The clairvoyant
Looking into the future of the voluntary sector
INNOVATION & IMPROVEMENT
Image: Istock
Stewart Lucas
Head of Mental Health System Influencing, Mind
Stewart Lucas
Head of Mental Health System Influencing, Mind
Issue 70 | February 2024
The voluntary, charitable or third sector – we are known by many names – was around long before we created complex health and care systems. People have seen it as their role and vocation to help others from the moment we crawled out of the primordial soup and started to stand upright.
But let’s be honest, things in the voluntary sector are a little tough at present. Mind has a network of 106 organisations that we work with to ensure people with mental health problems receive the support and respect they deserve. But we are hearing the same message from each and every one of these organisations: the need and the complexity of need is increasing, but the financial support available to underpin their work is decreasing.
We are seeing more people reaching out to charitable organisations for help but we are also seeing donations and the amount of money available for statutory bodies to invest in the voluntary sector decrease.
So, where do we go from here? What is the future for the voluntary sector as proud providers of services to those who need them?
“As funding becomes scarcer, it will be the smaller organisations that will be pushed out of business first.”
Three possible scenarios
As we enter yet another difficult year, I’m doing a little bit of future gazing and I think there are three ways things could go for the voluntary sector over the next few years.

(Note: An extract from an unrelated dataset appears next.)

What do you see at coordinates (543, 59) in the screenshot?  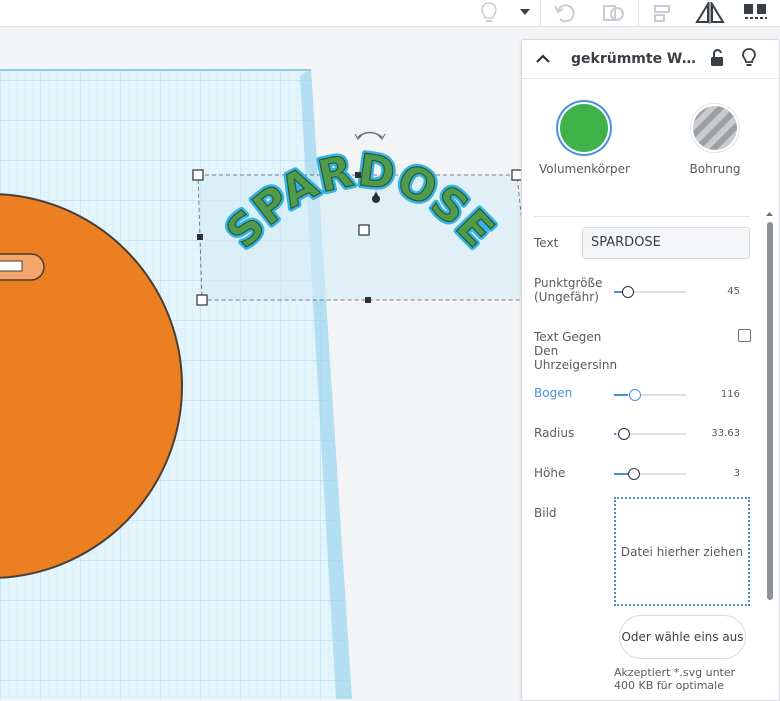 I see `chevron-up-icon` at bounding box center [543, 59].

The first possible scenario is rather dystopian and dark and probably feels ripped from the script of a 1980s future-hopping action movie. The lack of investment in local services and local providers means that the voluntary sector starts to become more and more dominated by large corporate players. In the same way that independent local shops are now big chain supermarket branded, we begin to lose the hyper-focused responsiveness you get from local organisations based in the areas they serve, run by the people they serve.
Bearing in mind that I write this as an employee of a large charity, but the voluntary sector only works if it is a wonderfully varied maelstrom of different-sized organisations. The simple fact is, as funding becomes scarcer, it will be the smaller organisations that will be pushed out of business first.
Power and possibility
There is a second, much more positive and rose-tinted parallel dimension. This is the one where “the system” (be it social care, health or any other taxpayer-funded structures) realises the strength, possibility and power of the voluntary sector.
Yes, there is still less money in this version of reality, but the powers that be realise the best place to invest it is within local voluntary sector providers. They realise the best way to reach people in real need in our communities is through the organisations that are rooted in those communities.
It might sound utopian or even simplistic, but the truth is the solutions to the problems are already out there and are already being diligently delivered by organisations existing in a hand-to-mouth environment. In this version of the future, the system has decided that the best solution is to invest in their local community bodies.
However, if I’m honest, my 30-odd years as a senior leader in the voluntary sector make me think what is most likely is a third scenario, which is neither boom nor bust. This third scenario is not the sunshine happiness on the Barbie movie, nor is it the end-of-the-world pessimism of Oppenheimer.
A balanced approach
I actually think the future of the voluntary sector is the same as we’ve had for the past 30 years. We will have successes and we will have failures. We will have good and bad times. But, most importantly, we will carry on and we will endure, despite of – rather than because of – our involvement with the system.
But should we settle for the status quo? There is a part of me that would like to think that our utopian alternative reality is actually possible. For a health and social care system that talks about things in terms of millions and billions, the investment needed for properly resourced community provision is actually negligible.
What this is about is faith and nerve. This is about trust and it is about proper adult-to-adult relationships. If the system starts to view local community providers as being equal partners that we invest in properly, it may be that my parallel universe is not that far away, or am I getting dewy-eyed in my old age?
“For a health and social care system that talks about things in terms of millions and billions, the investment needed for properly resourced community provision is actually negligible.”